Author/Authors :
PC Hindmarsh، نويسنده , , MPP Geary، نويسنده , , CH Rodeck، نويسنده , , MR Jackson، نويسنده , , JCP Kingdom، نويسنده ,
Abstract :
Background
Large placental size and low birthweight have been implicated as factors predicting high blood pressure in adulthood. Maternal anaemia has been suggested as a link. We investigated the interaction between maternal iron status and other factors known to influence birthweight and placental size.
Methods
In a prospective study of 1650 low-risk, singleton, caucasian pregnancies, we related placental size and birthweight to maternal iron status, socioeconomic status, and parity. Placental morphology was assessed in 17 randomly chosen primigravid pregnancies.
Findings
Parity was an important determinant of birthweight (mean standard deviation score −0·13 [SD 0·90] para 0; −0·24 [0·90] para 1; 0·32 [1·1] para 2; 0·21 [1·1] para ≥3; p < 0·0001) and placental weight (mean 655 g [SD 130]; 679 g [122]; 675 g [139]; 694 g [157], respectively; p=0·01).

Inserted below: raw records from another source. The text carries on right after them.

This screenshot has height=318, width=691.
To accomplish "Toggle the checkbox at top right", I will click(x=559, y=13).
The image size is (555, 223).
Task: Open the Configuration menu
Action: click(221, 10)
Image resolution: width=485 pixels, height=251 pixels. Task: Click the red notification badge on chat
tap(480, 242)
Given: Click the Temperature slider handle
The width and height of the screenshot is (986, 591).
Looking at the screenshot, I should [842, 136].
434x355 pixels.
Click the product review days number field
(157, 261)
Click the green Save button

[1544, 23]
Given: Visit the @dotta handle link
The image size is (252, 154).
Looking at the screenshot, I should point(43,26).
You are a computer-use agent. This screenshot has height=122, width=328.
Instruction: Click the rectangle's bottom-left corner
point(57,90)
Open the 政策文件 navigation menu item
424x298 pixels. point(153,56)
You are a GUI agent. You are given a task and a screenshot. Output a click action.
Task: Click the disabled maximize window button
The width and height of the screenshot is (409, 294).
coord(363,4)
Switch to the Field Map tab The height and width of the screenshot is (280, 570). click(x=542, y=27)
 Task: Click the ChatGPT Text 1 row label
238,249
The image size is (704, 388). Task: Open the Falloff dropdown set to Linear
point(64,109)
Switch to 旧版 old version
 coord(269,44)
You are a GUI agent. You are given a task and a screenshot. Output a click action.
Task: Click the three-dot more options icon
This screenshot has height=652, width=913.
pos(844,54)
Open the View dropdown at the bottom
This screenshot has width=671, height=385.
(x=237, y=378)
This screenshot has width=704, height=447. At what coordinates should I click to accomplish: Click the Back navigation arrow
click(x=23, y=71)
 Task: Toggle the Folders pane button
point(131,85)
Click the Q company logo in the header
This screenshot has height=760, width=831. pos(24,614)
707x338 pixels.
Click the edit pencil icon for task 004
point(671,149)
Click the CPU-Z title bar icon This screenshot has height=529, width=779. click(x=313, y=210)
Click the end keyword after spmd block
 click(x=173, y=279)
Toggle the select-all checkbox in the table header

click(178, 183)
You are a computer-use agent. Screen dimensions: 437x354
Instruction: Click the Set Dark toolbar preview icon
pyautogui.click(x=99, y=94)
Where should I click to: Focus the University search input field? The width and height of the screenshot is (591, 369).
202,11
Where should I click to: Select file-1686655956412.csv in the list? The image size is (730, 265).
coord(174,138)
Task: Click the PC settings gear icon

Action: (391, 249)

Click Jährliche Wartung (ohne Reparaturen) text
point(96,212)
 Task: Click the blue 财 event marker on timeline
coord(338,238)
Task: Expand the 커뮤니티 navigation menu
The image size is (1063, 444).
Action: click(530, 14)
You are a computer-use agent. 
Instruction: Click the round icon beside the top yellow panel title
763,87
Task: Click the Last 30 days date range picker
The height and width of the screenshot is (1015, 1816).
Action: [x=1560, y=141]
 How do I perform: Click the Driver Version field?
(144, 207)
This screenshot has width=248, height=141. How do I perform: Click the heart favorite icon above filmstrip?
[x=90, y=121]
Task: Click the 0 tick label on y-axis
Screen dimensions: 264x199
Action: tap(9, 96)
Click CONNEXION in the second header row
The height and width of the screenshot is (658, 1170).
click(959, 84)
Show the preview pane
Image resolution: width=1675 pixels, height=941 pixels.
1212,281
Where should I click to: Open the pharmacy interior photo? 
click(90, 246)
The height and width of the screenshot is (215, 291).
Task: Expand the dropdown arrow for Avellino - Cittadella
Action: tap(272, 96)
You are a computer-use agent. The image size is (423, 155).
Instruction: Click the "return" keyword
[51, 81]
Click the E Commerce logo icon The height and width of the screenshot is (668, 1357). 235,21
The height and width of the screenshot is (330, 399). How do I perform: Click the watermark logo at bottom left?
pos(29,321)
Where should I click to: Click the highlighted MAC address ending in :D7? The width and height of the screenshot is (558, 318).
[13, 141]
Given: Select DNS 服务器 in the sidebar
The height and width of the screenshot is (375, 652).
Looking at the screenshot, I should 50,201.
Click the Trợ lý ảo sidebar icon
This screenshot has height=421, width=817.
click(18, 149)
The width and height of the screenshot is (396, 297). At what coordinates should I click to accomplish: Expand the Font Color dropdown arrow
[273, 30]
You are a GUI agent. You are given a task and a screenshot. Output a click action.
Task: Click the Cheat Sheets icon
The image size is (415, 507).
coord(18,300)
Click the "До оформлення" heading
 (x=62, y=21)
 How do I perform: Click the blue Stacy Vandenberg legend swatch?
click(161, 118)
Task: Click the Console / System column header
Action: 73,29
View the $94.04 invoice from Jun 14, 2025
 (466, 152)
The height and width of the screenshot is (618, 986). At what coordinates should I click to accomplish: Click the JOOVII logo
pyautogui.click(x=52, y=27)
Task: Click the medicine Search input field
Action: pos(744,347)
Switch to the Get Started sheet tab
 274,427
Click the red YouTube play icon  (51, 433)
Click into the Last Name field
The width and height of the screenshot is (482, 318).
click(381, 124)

Cigarette smoking influenced birthweight only. Socioeconomic status had little effect after correction for parity. In addition to parity, the factors influencing placental weight were maternal height, weight, and serum ferritin concentration at booking, but not haemoglobin concentration. Serum ferritin concentrations were associated with folate intake and parity. In the placental morphology subset, serum ferritin concentration was inversely related to overall measures of peripheral villous capillarisation. Haemoglobin concentration showed no such association.
Interpretation
These findings show a relation between maternal anaemia and placental size and birthweight across the normal range for these measures. Low ferritin concentrations in early pregnancy were associated with increased placental vascularisation at term. The association between ferritin concentration and folate supplementation emphasises the importance of preconceptional health, particularly in women at high risk of iron deficiency.